Tugas Latihan
1. Tulis ulang secara lebih ringkas paragraf yang diawali "Ini adalah pertanyaan yang sering banget muncul" dalam teks tentang interaksi media sosial. Pertahankan fakta-fakta utamanya.
2. Perpanjang teks tentang interaksi media sosial dengan melanjutkan tulisan setelah kalimat terakhirnya.

Teks Pilihan
_ _ _ _

“Udah bikin konten rutin, kualitas oke, desain catchy. Tapi interaksi? Masih kayak rumah kosong.”
Kalimat itu bisa jadi mewakili keresahan banyak content creator di media sosial. Di era algoritma yang berubah-ubah, engagement jadi senjata utama buat bikin kontenmu tetap relevan dan terlihat.
Tapi… gimana sih caranya ningkatin interaksi di media sosial?
Itu yang coba dibahas dalam sesi Ask the Expert bareng Kak Agung Prasetyo, seorang freelance content writer dengan pengalaman handle berbagai brand. Judul sesi kali ini adalah Social Media Engagement: Cara Meningkatkan Interaksi Audience.
Mau tau apa aja insight yang dikasih ka Agung? gausah basa basi, Yuk langsung aja kita bahas!
1. Menyusun Customer Journey yang Terhubung Organik di Media Sosial
“Gimana sih caranya menyusun Customer Journey yang menghubungkan titik-titik media sosial secara organik?”
Ini adalah pertanyaan yang sering banget muncul, apalagi di era digital saat ini di mana hampir semua brand menggunakan media sosial untuk menyentuh audiens mereka. Jawabannya, kuncinya ada pada dua hal: tujuan yang jelas dan Call to Action (CTA) yang tepat.

_ _ _ _

Catatan data:
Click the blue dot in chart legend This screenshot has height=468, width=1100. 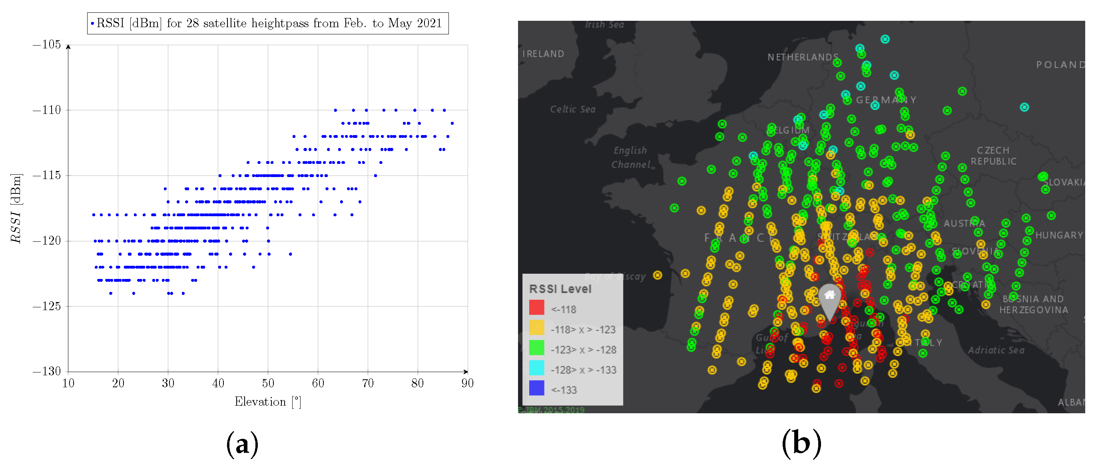click(x=92, y=23)
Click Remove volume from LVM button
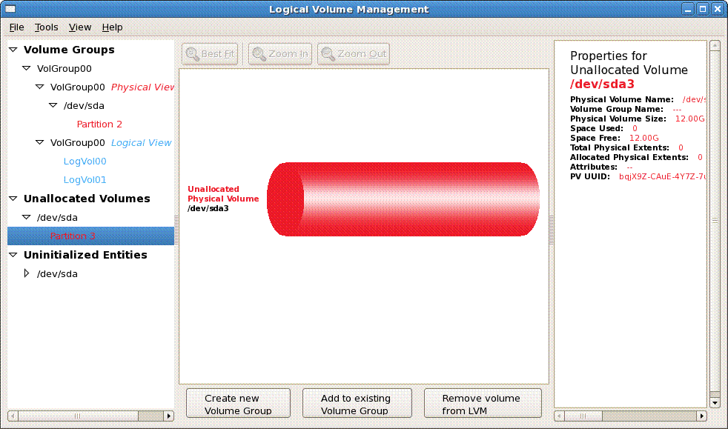This screenshot has height=429, width=728. point(482,404)
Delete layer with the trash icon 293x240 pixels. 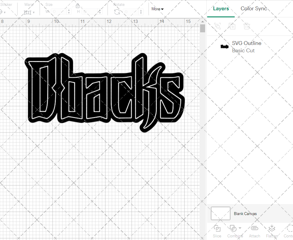coord(247,26)
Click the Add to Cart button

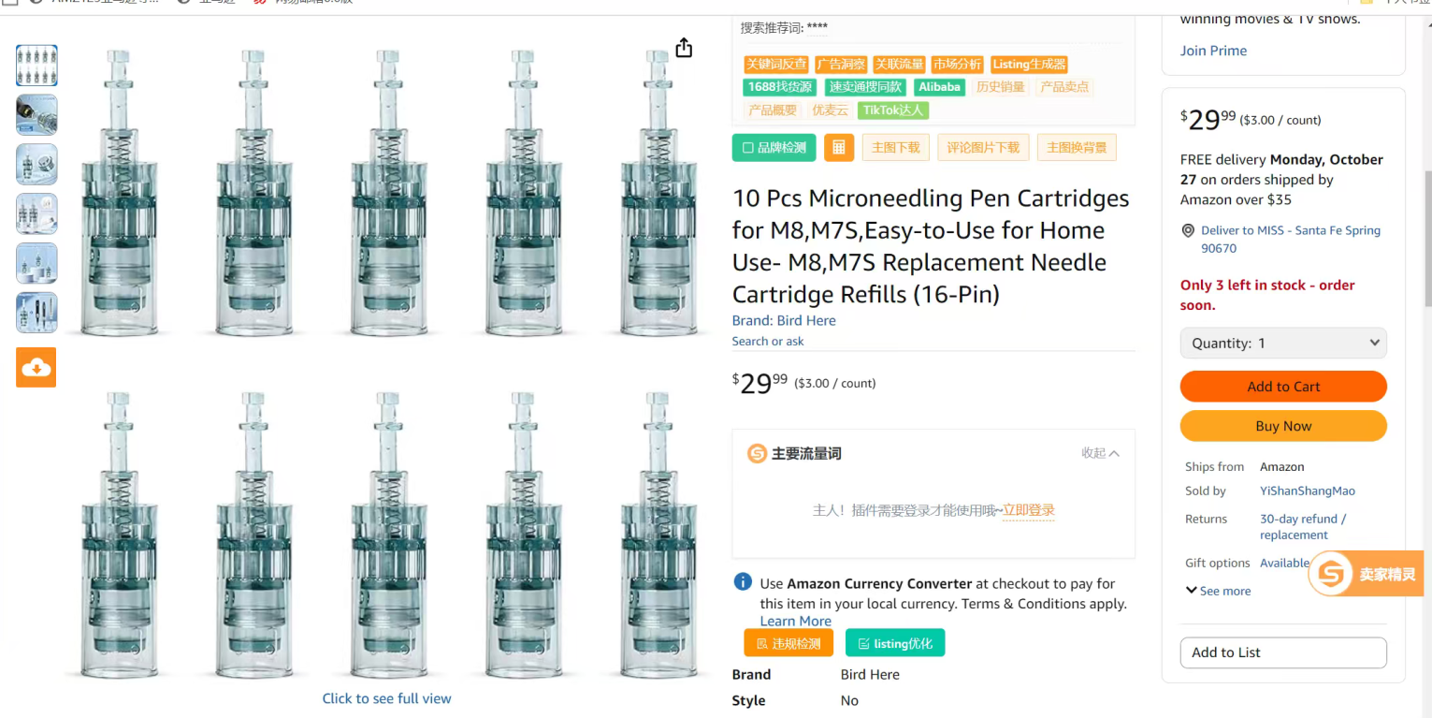(1282, 387)
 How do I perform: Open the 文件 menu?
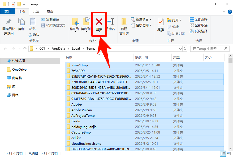8,11
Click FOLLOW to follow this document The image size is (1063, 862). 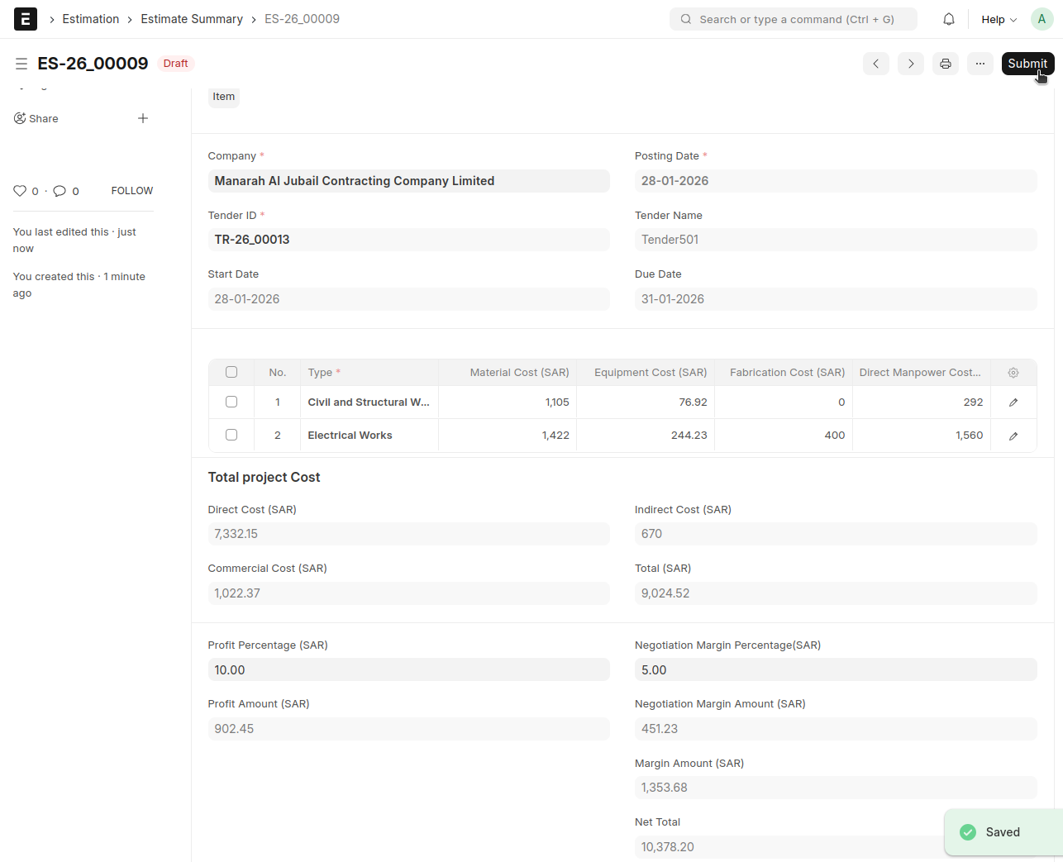[x=132, y=191]
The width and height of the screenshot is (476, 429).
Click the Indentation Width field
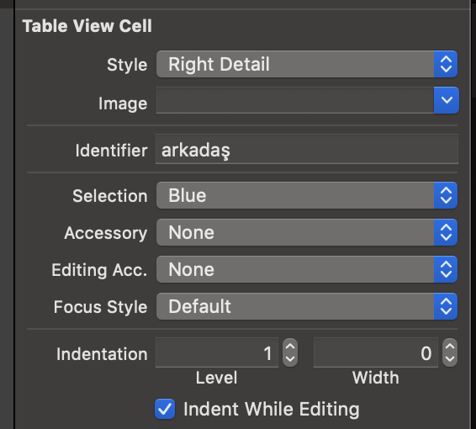376,352
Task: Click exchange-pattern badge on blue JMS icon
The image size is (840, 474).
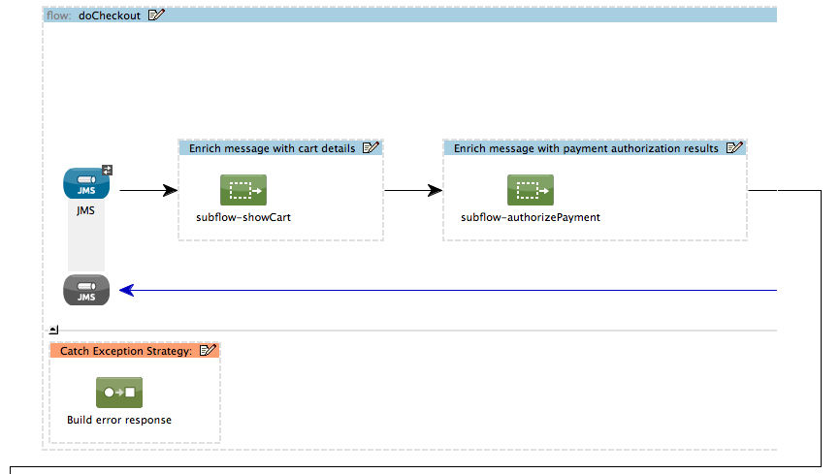Action: (x=107, y=170)
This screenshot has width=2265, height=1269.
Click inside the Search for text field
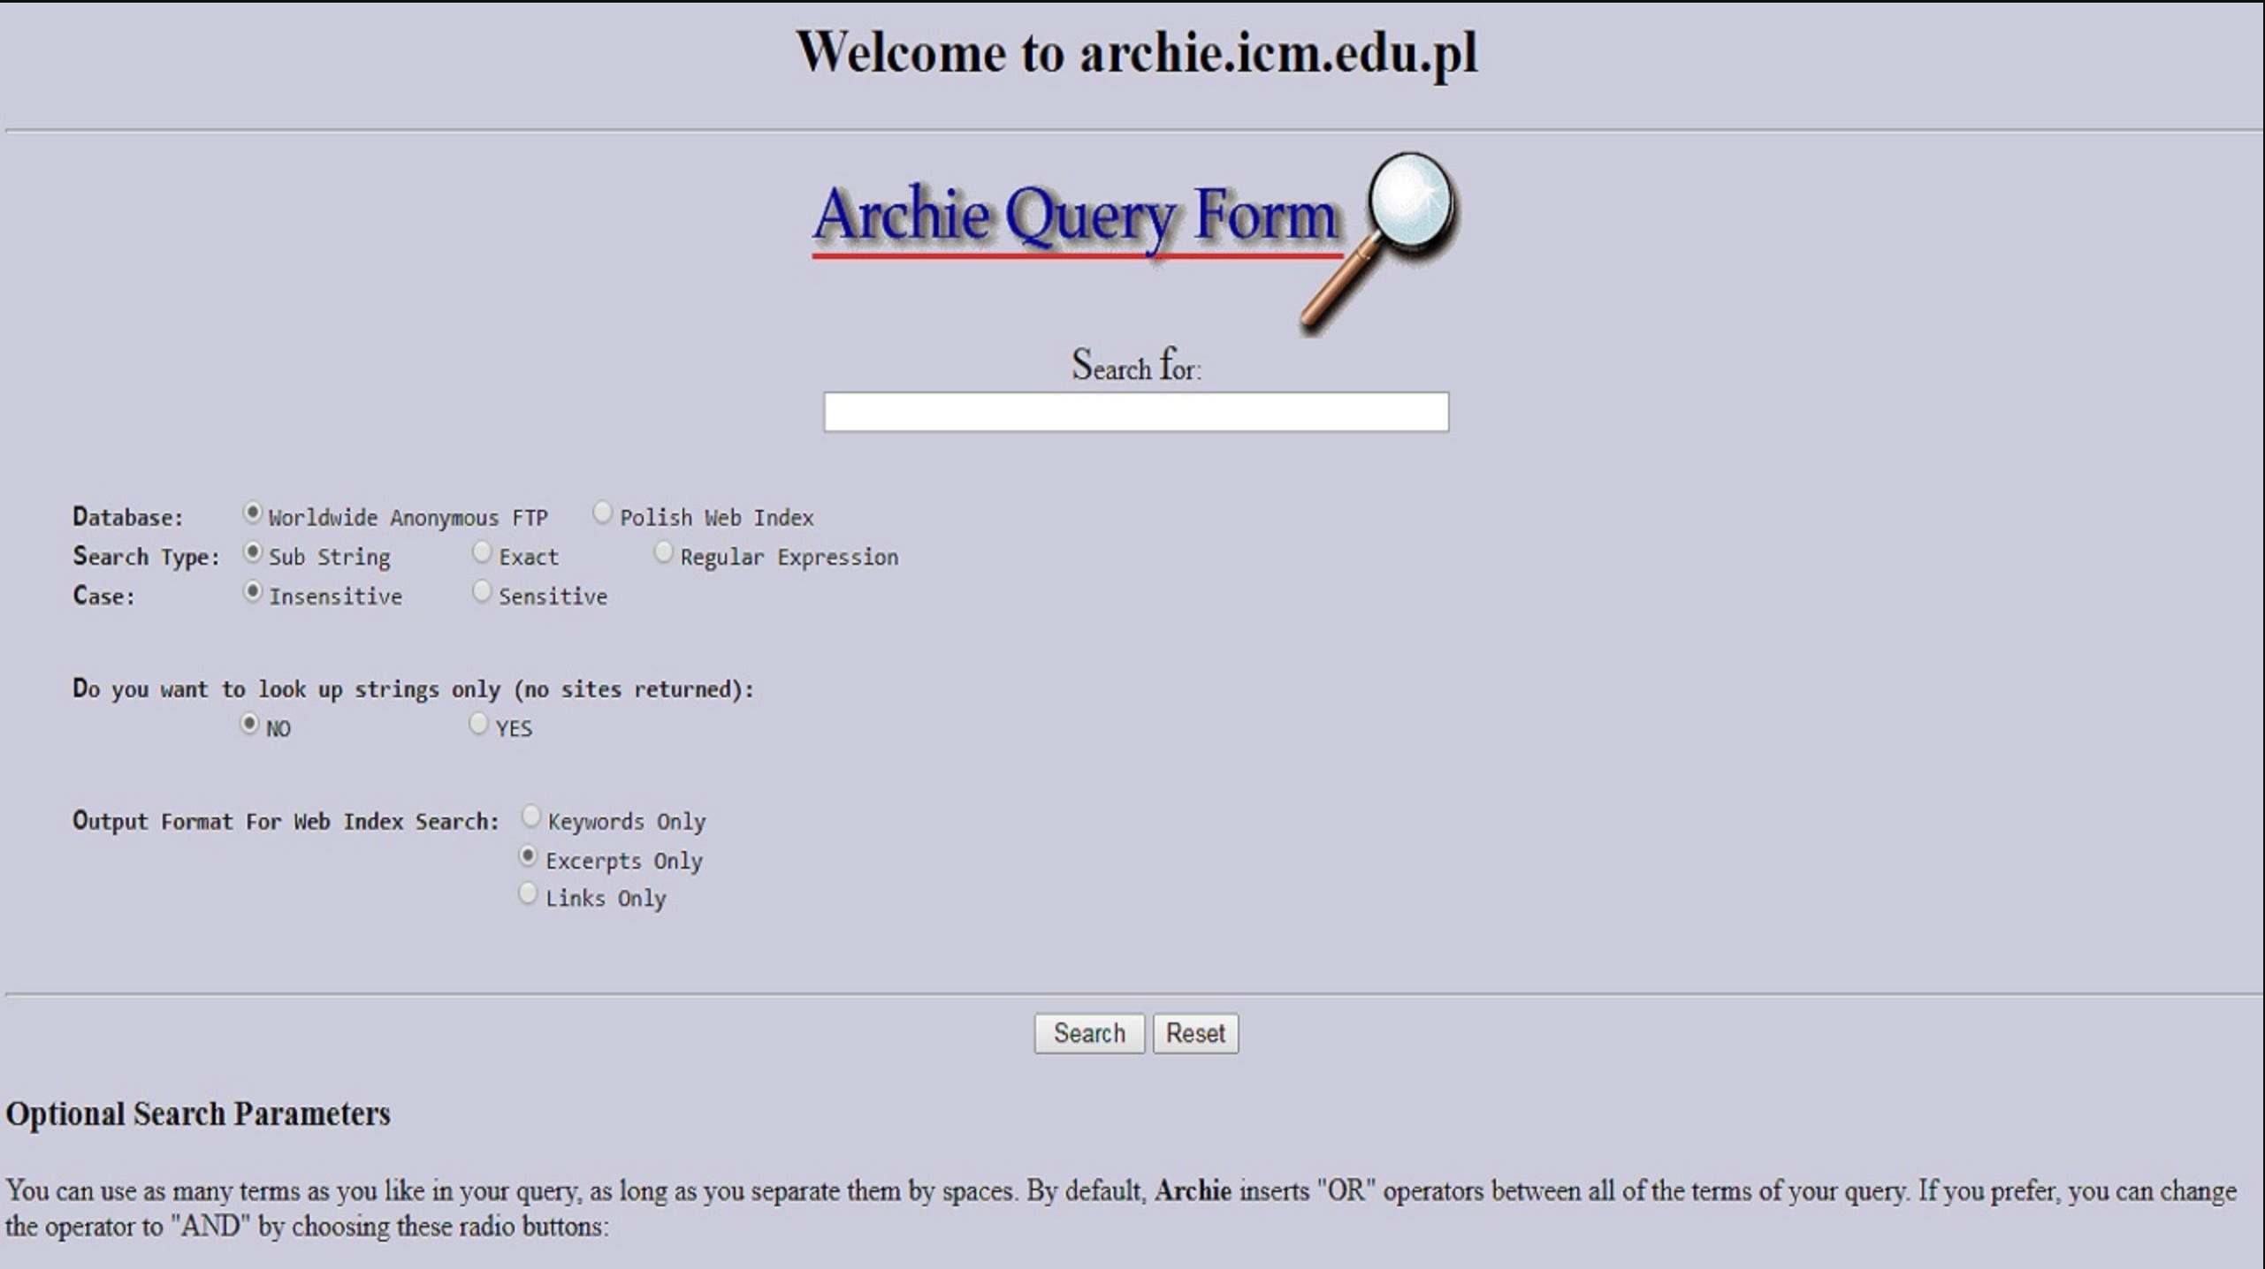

_ _ _ _

Kunci Jawaban
1. Pertanyaan ini sering muncul karena hampir semua brand kini memakai media sosial untuk menjangkau audiens. Kuncinya ada dua, yaitu tujuan yang jelas dan Call to Action (CTA) yang tepat.

2.
Menurut Kak Agung Prasetyo, langkah pertama dalam menyusun Customer Journey adalah mengetahui dengan jelas arah yang ingin dicapai. Apakah tujuannya untuk meningkatkan self-awareness, atau justru mendorong pembelian (conversion) di akhir?
Misalnya, kalau tujuanmu adalah sales, kini banyak platform, seperti TikTok, yang menyederhanakan perjalanan konsumen (Customer Journey). Contoh nyata: adanya fitur keranjang kuning di TikTok, yang memungkinkan audiens langsung membeli produk tanpa harus ke marketplace terlebih dahulu. Dengan adanya fitur ini, proses yang sebelumnya panjang, sekarang bisa dipangkas langsung menuju pembelian.
“Kuncinya ada pada CTA yang jelas dan penyesuaian konten yang sesuai dengan tujuan journey yang ingin kamu bangun.”
Begitulah menurut Kak Agung. Dengan CTA yang tepat, audiens bisa diarahkan ke langkah berikutnya—apakah itu klik untuk membeli, follow akun, atau sekadar komen.
Jadi, sebelum kamu mulai membuat konten, pastikan kamu sudah tahu:
- Mau audiens melakukan apa setelah melihat kontenmu?
- Arahkan mereka ke mana dengan CTA yang jelas: Klik link, follow, komen, atau langsung belanja?
Dengan menentukan arah Customer Journey yang jelas, kamu bisa memastikan konten yang kamu buat lebih terarah dan efektif dalam menghubungkan audiens dengan langkah-langkah berikutnya.
2. Memanfaatkan FOMO untuk Meningkatkan Interaksi dengan Audiens

“Gimana sih caranya memanfaatkan prinsip FOMO untuk meningkatkan interaksi di media sosial?”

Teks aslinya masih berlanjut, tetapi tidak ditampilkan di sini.